Bjarn Zorgdrager

Personal information
- Date of birth: 13 April 2004 (age 22)
- Place of birth: Terschelling, Netherlands
- Position: Right back

Team information
- Current team: RKC Waalwijk
- Number: 2

Youth career
- 2019–2025: SC Cambuur

Senior career*
- Years: Team / Apps / (Gls)
- 2025–: RKC Waalwijk / 5 / (0)

= Bjarn Zorgdrager =

Dutch footballer (born 2004)

Bjarn Zorgdrager (born 13 April 2004) is a Dutch professional footballer who plays for Eerste Divisie club RKC Waalwijk, primarily as a right back.

== Youth career ==
Zorgdrager, who began his youth career at SC Terschelling, became a part of the SC Cambuur youth system at age 11, staying with a host family in Leeuwarden. In the season before he signed with Waalwijk, he played 26 of the 28 league games for Cambuur.

== Club career ==

=== RKC Waalwijk ===
After being relegated to the Eerste Divisie in the 2024–25 season, RKC Waalwijk sought to improve their defense. Waalwijk announced the signing of Zorgdrager from SC Cambuur in June 2025, after having already announced the signing of goalkeeper Xander Mulder from FC Twente.
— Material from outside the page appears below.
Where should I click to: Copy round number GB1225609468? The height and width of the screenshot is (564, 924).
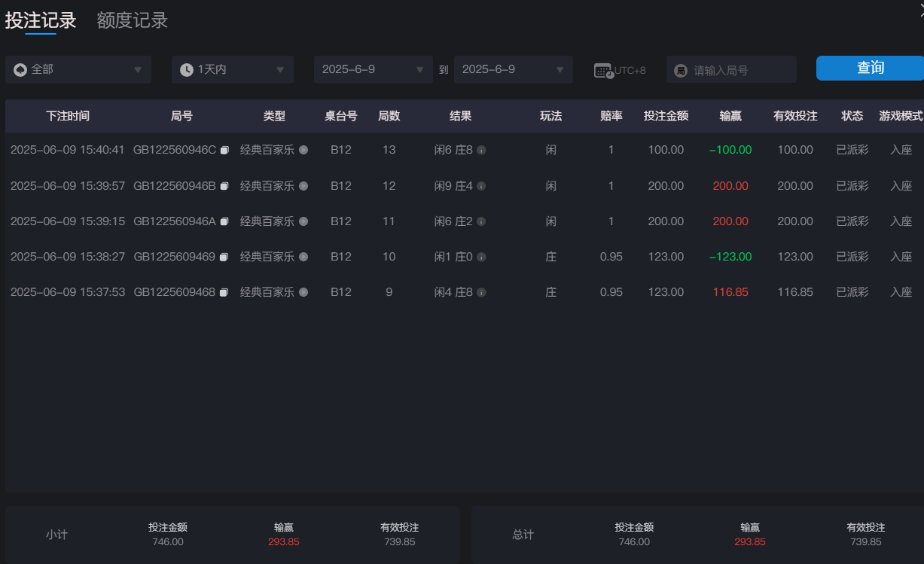coord(224,293)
However, injuries during the pre-season kept Zorgdrager recovering for several months. His debut for Waalwijk came on 20 October in a 1–2 victory against FC Dordrecht, where he was subbed out in the 46th minute due to injury concerns. In December 2025, a knee injury against VVV-Venlo left him out of the team for months.